The article I did a few weeks ago on customizing the Mac OS X Server Wiki banner seems to have been a little incomplete. I discussed customizing the banner for a full web browser. However, the banner looks differently when viewed from an iPhone. I’ve had a couple of questions about how to customize the banner for iPhone so I figured I’d finish what I started.
As I mentioned in the last article, you can simply customize (or replace) the banner-bg.png file located in the /usr/share/collaboration/css/serverhome_static/img directory. This will alter the appearance when viewed from a full web browser. You can also simply edit the following files (same directory) to further alter the appearance (including those for iOS):
- footer-bg.png – The Apple logo on the initial splash page.
- iphone-banner-bg.png – The banner file to customize for when users are accessing the splash page from iPhone rather than the browser (what this article was originally about).

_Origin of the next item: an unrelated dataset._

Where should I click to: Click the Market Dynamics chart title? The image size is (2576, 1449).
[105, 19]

As with the last article, here’s a sample ArtText document for customizing the banner.
- iphone-footer-bg.png – The footer image from iPhone.

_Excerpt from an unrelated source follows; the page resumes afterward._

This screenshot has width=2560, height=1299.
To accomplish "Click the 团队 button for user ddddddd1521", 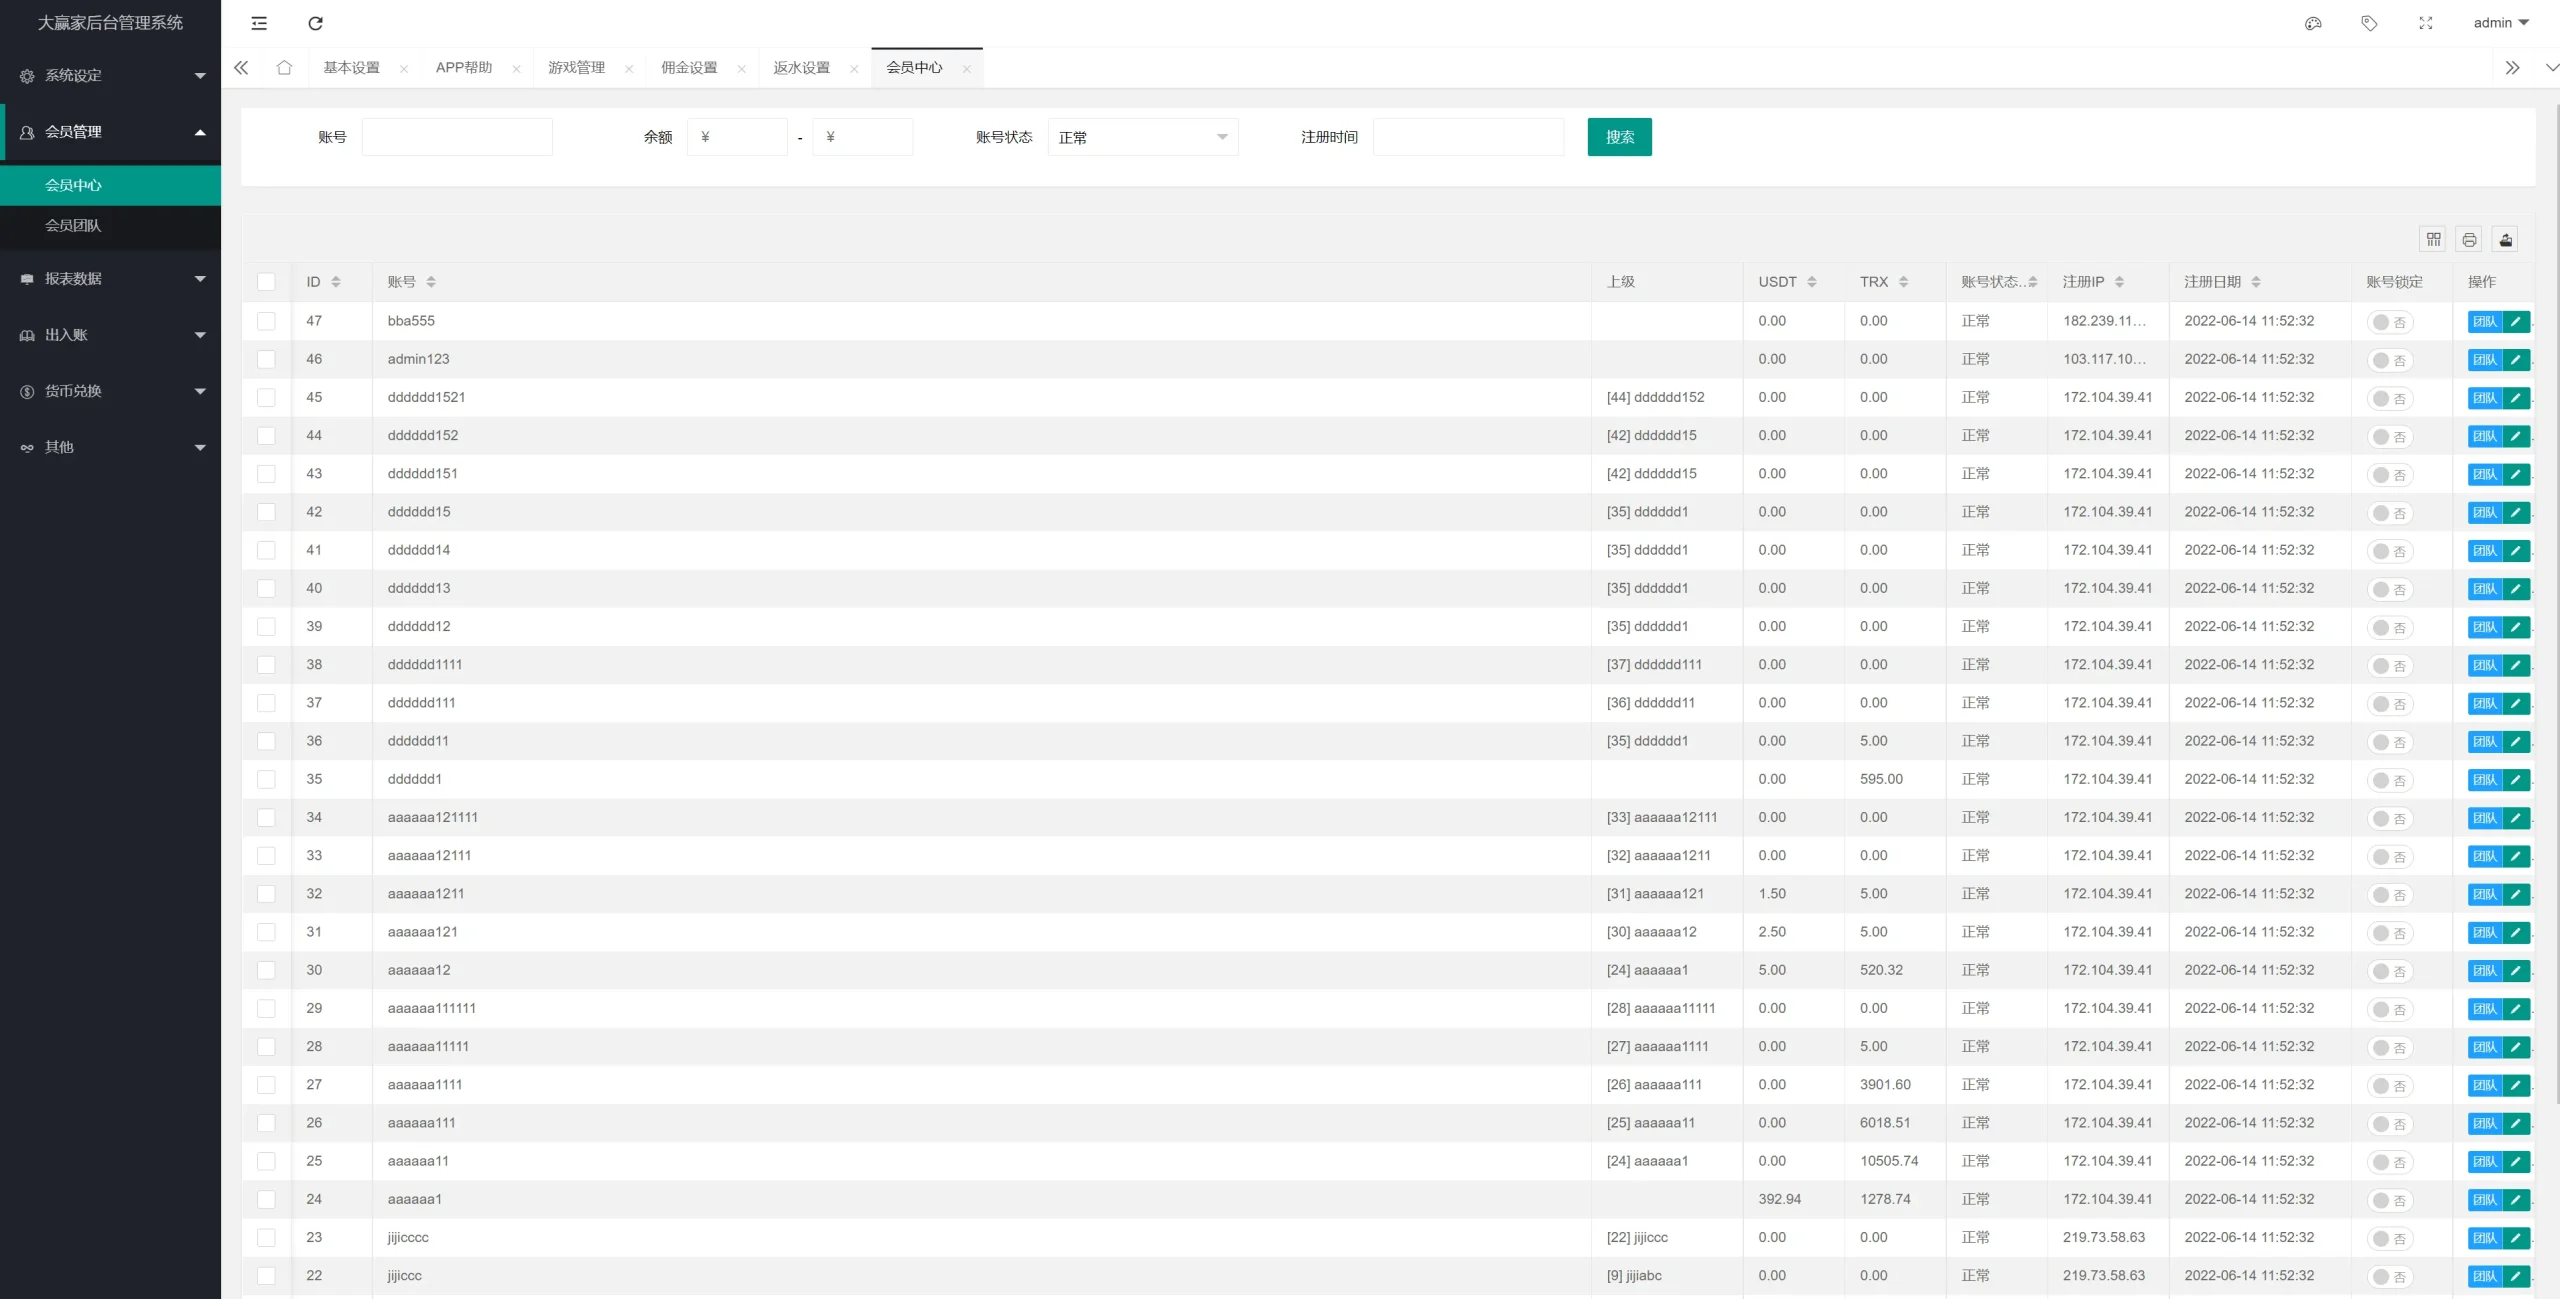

- iphone-service-button.png – The background for services from iPhone (tip: make sure to leave something in place of the little blue arrows so people know to click on these).
- iphone-service-icons.png – Smaller version of the service-icons.png, without reflection (Note: you may have seen clips of these in presentations I have done).
- more-bg.png – The arrow beside the View All per service on the opening page.
- service-bg.png – The background for the various services you have enabled on the initial landing page.
- service-icons.png – collection of the service icons that indicate what an item is. These include the icon for blog, wiki, mail, change password, Podcast Producer and iCal. While these may seem generic I have to give the designers who made them credit as I have yet to make anything approaching the quality of these so I almost invariably leave them as-is.
If you want to increase from 320px width for iPhone to 640 for iPad or something like that you’ll need to track down the css files. The css file for the iPhone is in the /usr/share/collaboration/css/serverhome_static directory and called (oddly enough) iphone.css. The css file for overriding body content for standard browsers is the overrides.css in that same directory. These allow you to customize font, text size, background, etc. The iphone css even has a different section for landscape view.
If you want to get even more custom than just messing around with the splash page then go up another directory to /usr/share/collaboration/css. Here, you’ll find images and css files for each of the services exposed through the teamserver, including proxy, mobile, ical, emailrules and directory, including one of my fav 5, spinner.gif (seen below), which is a spinning symbol similar to that used at boot in Mac OS X.
If you like living on the edge (no pun intended) then you can hop up yet another directory and start messing around with live html files. Or in the /usr/share/collaboration/themes you can find the css files and images that make up the default Apple-supplied themes. Apple provides a document on managing the themes, but the gist is that you can copy the wireframe theme you find there and rename the copy. Then open the theme.plist file inside the theme and find the selectable key, making it true instead of false. Once you’ve saved that file, restart the service to see (and use) your new theme.
There are lots of other cool keys in the theme.plist, which allow you to add or remove the search fields, HotList, theme name (and displayName), change the height or width of the banner, add other sidebar items, etc. It’s not WordPress so don’t expect to download awesomeo widgets, but then it’s much more elegant than most Content Management Systems are out of the box and should just work. This isn’t to say it isn’t extensible. You can add JavaScript and XSL (ie – for FileMaker Server integration), but this can start getting somewhat complicated. One interesting note is that much of the Dashboard widget example code will run here…
Be warned, with each level of the hierarchy you traverse upwards you are more likely to find a software update blowing out your code changes (especially when you get to /usr;). Which brings up an interesting point – backup your changes. Make a good backup of the whole thing before you start hax0ring around in there and then, make sure that if you do any customizations in /usr/share/collaboration that you back up that directory (I mean, you are backing up the rest of the server, right?!?!).
The other directory that needs to be backed up is /Library/WebServer. This is where the actual HTML pages are stored. In here, you’ll find the Documents folder, and in there you’ll find the index.html page. If you’ve been monkeying around with the files I mentioned earlier then a key item that you’re going to want to change is the footer, where Apple asserts their copyright. This is down in the div class=”footer” section. You can also use this file to manually disable certain services. For example, you’ll see the podcastcapture section. Now, you would likely rather remove these from Server Admin if you can, but I can see edge cases (doh, again no pun intended) where you might rather edit it here. There are also some css files in here to control various ways that pages appear (although the appearance inside service boxes is configured using the files referenced earlier).
Anyway, I want to end this by saying that out of the box the Wiki, Blogs, Podcast Producer (if you’re using Open Directory) and other parts of the teams server works great out of the box. It’s pretty sleek as it is and other than a footer or banner here and there I’m actually not a huge proponent of heavy customization. But if you must (and many must) then hopefully this article helps get ya’ started!